H20 - How is the relationship between patients and doctors changing?

BM – Basically, the medical acts remain the same: doctors will continue to receive their patients. But both stakeholders need to adapt and be able to deal with the rapidly growing amount of information available online. As the patient’s motivation is clearly more important (their health is at stake), they are more open to these innovations/developments while medical professionals use the internet and social media for other purposes: education, collaboration, diagnostic technologies, etc… Patients and doctors basically use the same type of technologies for different purposes. I’m sure social media, used with strategy and caution, will help fill the gap between patients and their physicians. For this purpose, we need to educate physicians and medical students about the new era of the world wide web. We already do in Hungary where health 2.0 is a part of the official medical curriculum – Med20course.com. We should also help patients understand how they can and should use social media to manage their conditions. Both processes take time but I feel we are on the right path.
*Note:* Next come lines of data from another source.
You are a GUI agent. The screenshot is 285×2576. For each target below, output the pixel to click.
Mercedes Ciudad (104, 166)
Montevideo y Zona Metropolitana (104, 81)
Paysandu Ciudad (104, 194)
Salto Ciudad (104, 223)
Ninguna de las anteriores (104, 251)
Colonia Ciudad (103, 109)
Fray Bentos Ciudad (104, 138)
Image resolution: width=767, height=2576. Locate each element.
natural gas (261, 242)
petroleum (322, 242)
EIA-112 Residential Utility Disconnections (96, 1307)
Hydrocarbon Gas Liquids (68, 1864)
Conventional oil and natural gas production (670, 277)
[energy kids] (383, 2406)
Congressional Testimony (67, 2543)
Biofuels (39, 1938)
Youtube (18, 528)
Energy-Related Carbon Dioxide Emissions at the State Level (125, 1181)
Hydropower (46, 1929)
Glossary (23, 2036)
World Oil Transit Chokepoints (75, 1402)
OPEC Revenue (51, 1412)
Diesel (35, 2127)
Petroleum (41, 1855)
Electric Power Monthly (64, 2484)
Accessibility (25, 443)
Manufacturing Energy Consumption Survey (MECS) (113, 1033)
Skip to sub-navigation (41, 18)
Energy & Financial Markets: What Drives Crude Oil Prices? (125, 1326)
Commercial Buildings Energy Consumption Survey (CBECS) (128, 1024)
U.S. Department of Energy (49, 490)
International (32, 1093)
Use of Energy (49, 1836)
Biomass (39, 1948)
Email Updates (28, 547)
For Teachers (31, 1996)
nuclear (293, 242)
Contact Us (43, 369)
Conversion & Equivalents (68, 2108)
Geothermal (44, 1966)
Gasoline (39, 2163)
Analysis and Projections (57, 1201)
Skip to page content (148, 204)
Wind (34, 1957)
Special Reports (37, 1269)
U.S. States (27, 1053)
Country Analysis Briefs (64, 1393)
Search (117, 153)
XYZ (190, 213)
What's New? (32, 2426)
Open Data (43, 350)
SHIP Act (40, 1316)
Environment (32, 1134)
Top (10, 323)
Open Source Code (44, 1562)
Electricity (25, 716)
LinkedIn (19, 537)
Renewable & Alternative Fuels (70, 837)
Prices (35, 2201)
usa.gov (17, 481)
Bertalan Mesko, MD is a medical doctor doing his PhD in clinical genomics. He is the managing director and founder of Webicina.com, the first free medical social media guidance service. He is a health 2.0 consultant for pharma and medical companies. Healthspottr.com included him in the Future Health Top 100 list. He is the author of Scienceroll.com and the educator of the world’s first Medicine and Web 2.0 university course. He was mentioned in Al Jazeera, Nature Medicine, the New York Times, British Medical Journal and Wired Science, among others.